Belge bölümü

-.-.-

Azerbaycan’da turuncu rüzgâr esti, yüzlerce kişi hapsedildi…
Azerbaycanda seçimlerin yaklaşmasıyla beraber siyasi tansiyon da beklenenin üzerine çıkmaya başladı. Azerbaycanın son on yılında ülkedeki en hareketli gün yaşandı. Son on yılda ilk defa heyecan bu kadar doruğa ulaşsa da halk kısa bir zamanda yatıştırıldı.
Azerbaycanın geçmiş meclis başkanı ve 9 yılı aşkın bir zamandır ABD’de muhaceret hayatı yaşayan Resul Kuliyevin millet vekilliğine adaylığını ileri sürdü ve Merkezi Seçim Komisyonu tarafından kabul edilince vatanına geri dönme kararı aldı.
Aynı zamanda Azerbaycanın önde gelen ve büyük siyasi güce sahip sayılan partilerden biri olan Azerbaycan Demokrat Partisinin de genel başkanı olan Kuliyevin ülkesine dönüşü Azerbaycan halkı tarafından büyük bir heyecanla beklenilse de vatandaşlar hayal kırıklığına uğratıldı. Resul Kuliyev hakkında devlet tarafından yolsuzluk iddiasıyla suç duyurusunda bulunulmuştu. Resul beyin ülkesine getiren “London Exesutive Aviation” hava yolları şirketine ait olan uçak Azerbaycan semalarında görülse de hava limanına inmesine izin verilmediği soylendi. 14 ekimde Azerbaycan Hava Yollarına iniş izni için müracaat eden “London Exesutive Aviation” şirketine ait uçak 17 ekimde Resul Kuliyevi Amerikalı Kongre üyeleriyle birge (birlikte) ülkesine getirmeğe kalksa da mualesef Ukraynaya inmek zorunda kaldı. Yakıt almak maksadıyla Ukraynanın Akmescit (Simferepol) şehrine iniş yapmak zorunda kalan uçağın yolcuları bekleme salonuna alındı ve Ukrayna İnterpolu tarafından Resul Kuliyev göz altına alınarak hapsedildi.

-.-.-

Kayıtlı veriler
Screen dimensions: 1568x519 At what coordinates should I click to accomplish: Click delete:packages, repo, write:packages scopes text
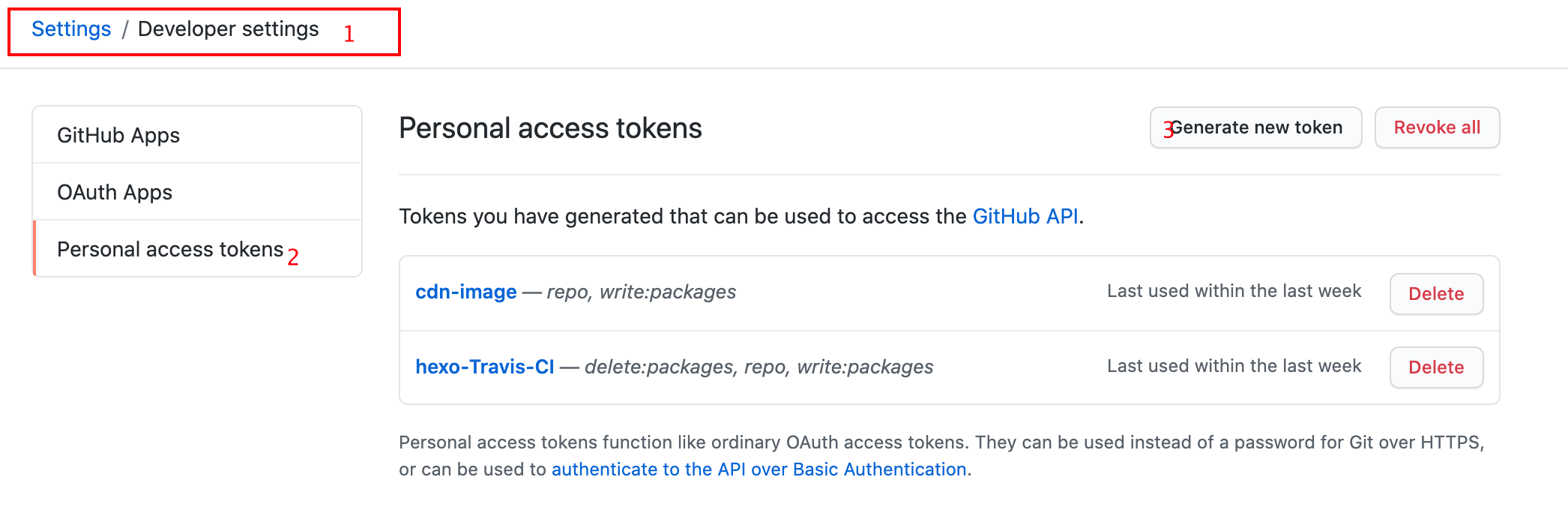759,367
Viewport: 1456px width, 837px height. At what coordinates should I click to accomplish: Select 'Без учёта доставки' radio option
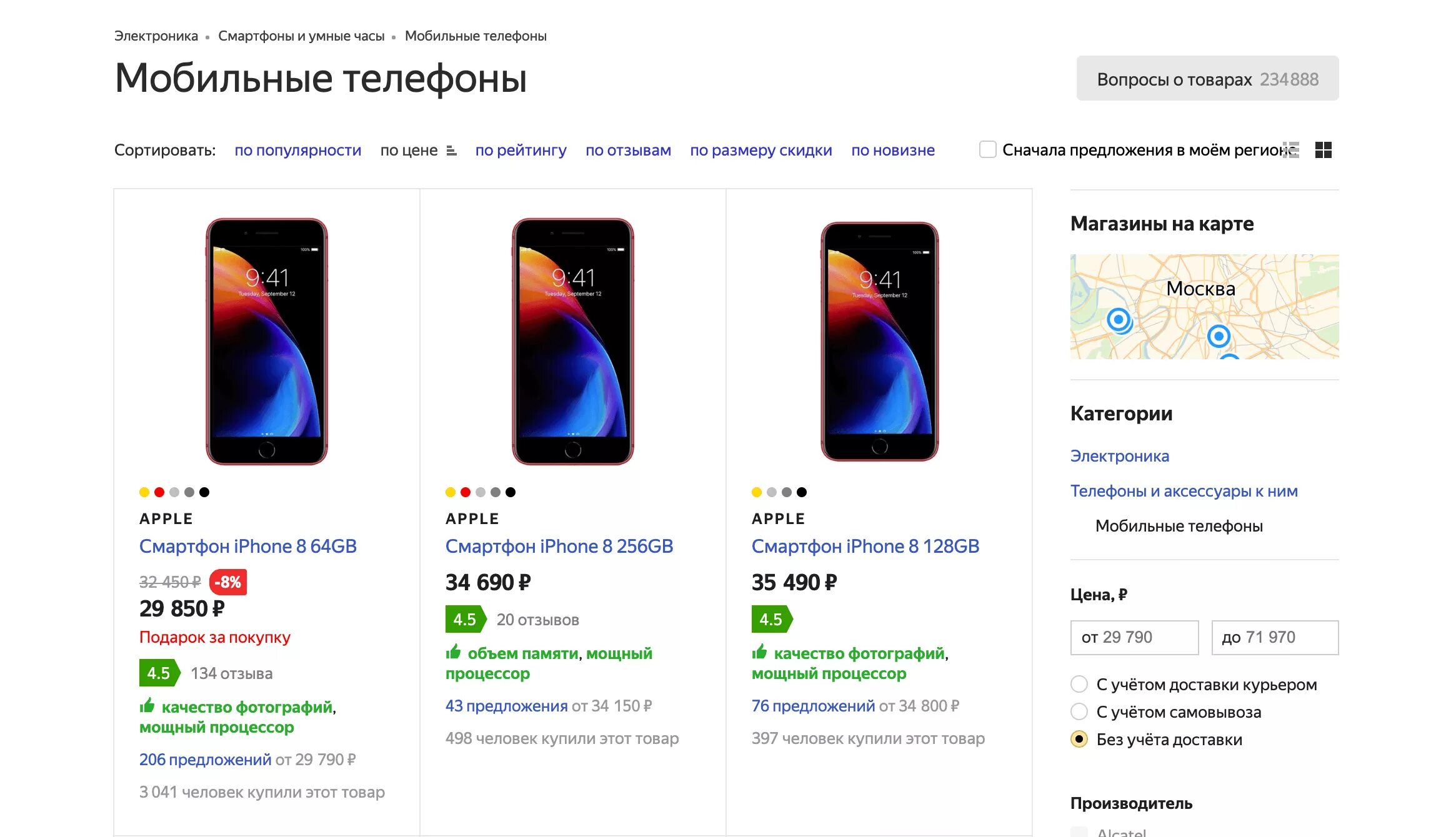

-.-.-

Alıştırmalar
1. Resul Kuliyev'in Azerbaycan'a dönüşüyle ilgili yazıya göre, onu taşıyan uçak yakıt almak için hangi şehre iniş yaptı?
2. Resul Kuliyev'in Azerbaycan'a dönüşüyle ilgili yazıyı son cümlesinden sonra devam ettirin.

Görevlere göre yanıtlar
1. Ukrayna'nın Akmescit (Simferepol) şehrine.

2.
Tüm bunlar Ukraynada yaşanırken aylardır Resul Kuliyevin 17 ekim günü saat 16:00 da Azerbaycana geleceğini heyecanla beklemekte olan Azerbaycan halkı 16 ekimden itibaren Merkez Baküde bulunan Haydar Aliyev uluslar arası hava limanına toplanmaya başladı. 16 ekim gecesinden itibaren Baküyü kontrolu altına almaya çalışan yönetim binlerce askerle beraber tüm polis güçlerini seferber etti. Bakü dışından da getirildiği özel kuvvetlerle yanaşı Nahçıvan özerk cumhuryetinden de 3 binden fazla görevlinin getirildiği iddia edilen hadisede yüzlerle vatandaş hapsedildi. Erken saatlerden hava alanı boşaltıldı, hava alanı girişine bir kilometre kala yollar bağlandı ve hiç bir araç ve vatandaşın hava alanına girişine izin verilmedi. Saatler yaklaştıkca sabırlar da tükenmeye başladı. İniş izni verilmeyen uçak Ukraynaya inmek zorunda kaldığı malumatından sonra polis vatandaşlara adeta gövde gösterisi yapmaya başladı. Kadın erkek demeden tekme tokat dövülerek hava alanından uzaklaştırılmaya çalışıldı.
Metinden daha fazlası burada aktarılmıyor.